Data Science (DS) represents a relatively new, emerging field of science (Cao, 2017; Pohl et al., 2018). In summary, this discipline aims to extract knowledge and value from data using structured methods and techniques (I. Martinez et al., 2021; L. S. Martinez, 2017). The knowledge can be desirable in companies and other organizations to achieve improvements in performance. In order to profit from the promising advantages of DS as an organization, associated projects require successful completion. Therefore, process models for the project management are needed to conduct goal-oriented DS and provide further support in execution (Saltz & Shamshurin, 2015).

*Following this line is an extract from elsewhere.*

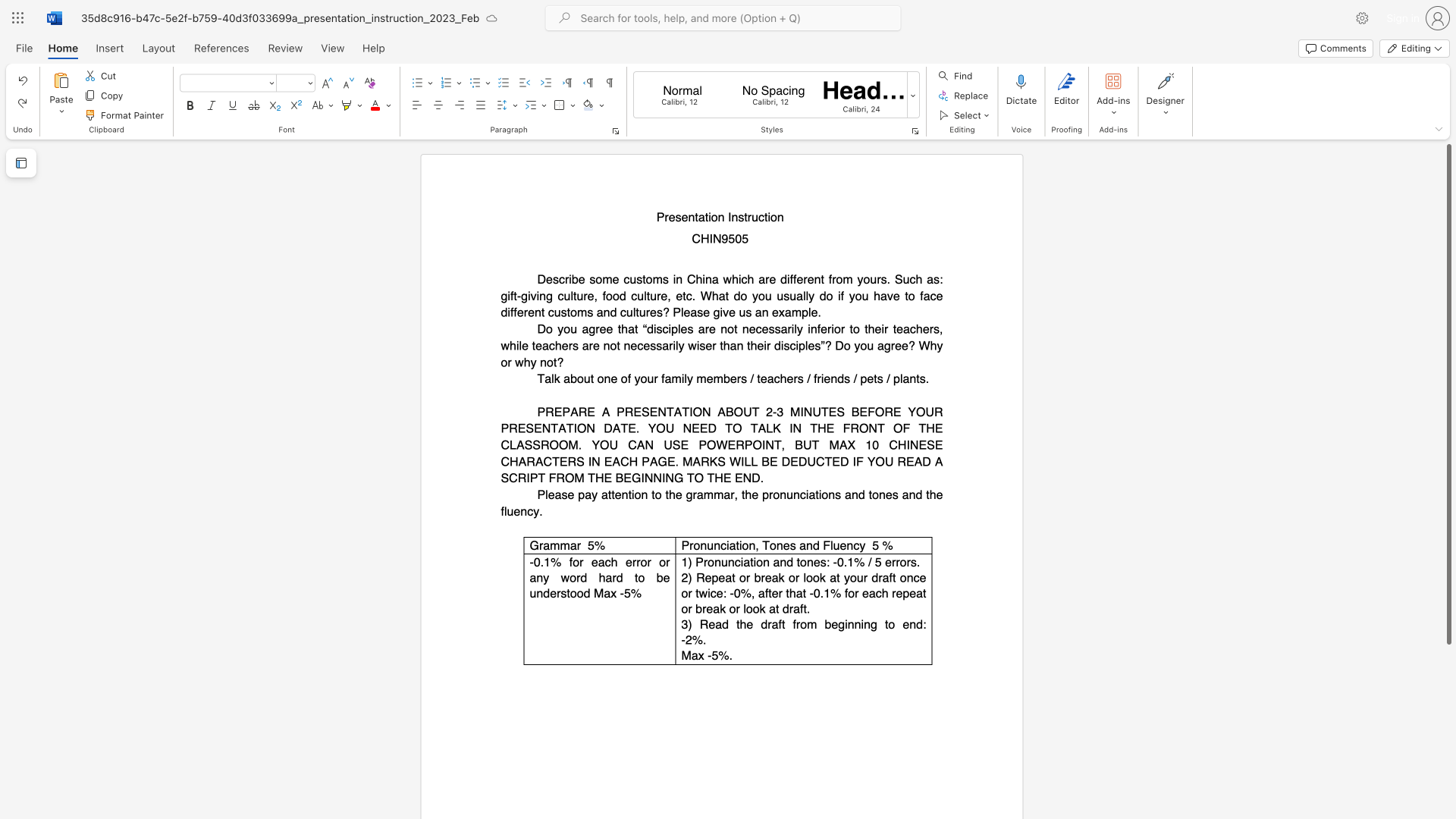  I want to click on the subset text "er that -0.1% for each repeat or brea" within the text "2) Repeat or break or look at your draft once or twice: -0%, after that -0.1% for each repeat or break or look at draft.", so click(771, 592).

Up to 80 percent of data-intensive projects are not completed or do not meet the set goals, which emphasizes the need of a supporting project structure (Kelly & Kaskade, 2013; VentureBeat, 2019). A wide range of process models were developed from different application directions after the appearance of the first approaches (e.g., KDD, CRISP-DM). Handling data requires a high level of attention in such projects and is always a challenge (Chapman et al., 2000; Fayyad et al., 1996b; Saltz et al., 2017). This chapter is intended to provide an overview of DS process models that have emerged and to highlight project-specific features, such as activities, roles, and documents, without addressing specific elements of project management. The so-called process models are widely considered as methodologies and could be led to a reference model in future. The designation as a process model or framework is used equivalently in the presentations at hand. The common structure of the process models can certainly be termed methodology.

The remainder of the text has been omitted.